◆ What is expected ◆
Below is a set of records; reproduce them exactly without their pictures.

Items from a data source
╔══

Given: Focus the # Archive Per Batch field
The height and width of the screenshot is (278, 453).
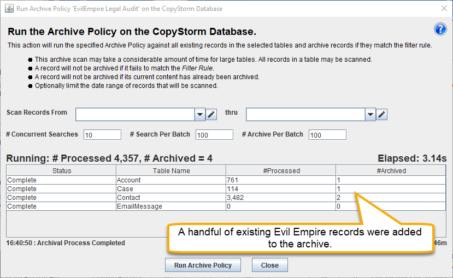Looking at the screenshot, I should click(x=327, y=135).
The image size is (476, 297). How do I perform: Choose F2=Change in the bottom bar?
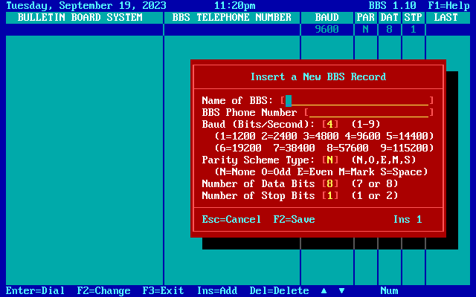[103, 291]
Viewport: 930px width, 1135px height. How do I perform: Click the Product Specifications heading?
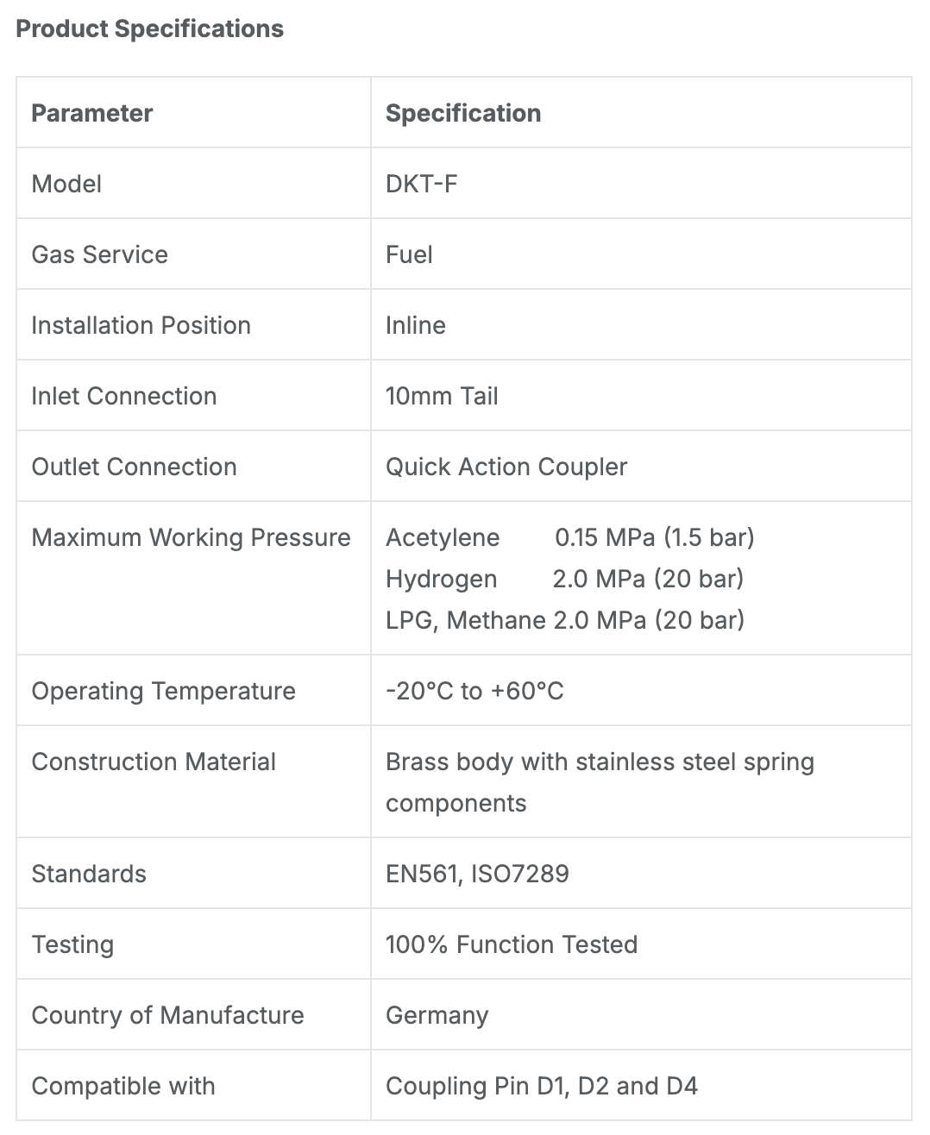tap(150, 28)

╚══

◆ Problem solution ◆
Given: Focus the # Archive Per Batch field
The height and width of the screenshot is (278, 453).
Looking at the screenshot, I should click(x=327, y=135).
The image size is (476, 297). How do I perform: Choose F2=Change in the bottom bar?
[103, 291]
Viewport: 930px width, 1135px height. How do I perform: Click the Product Specifications heading?
tap(150, 28)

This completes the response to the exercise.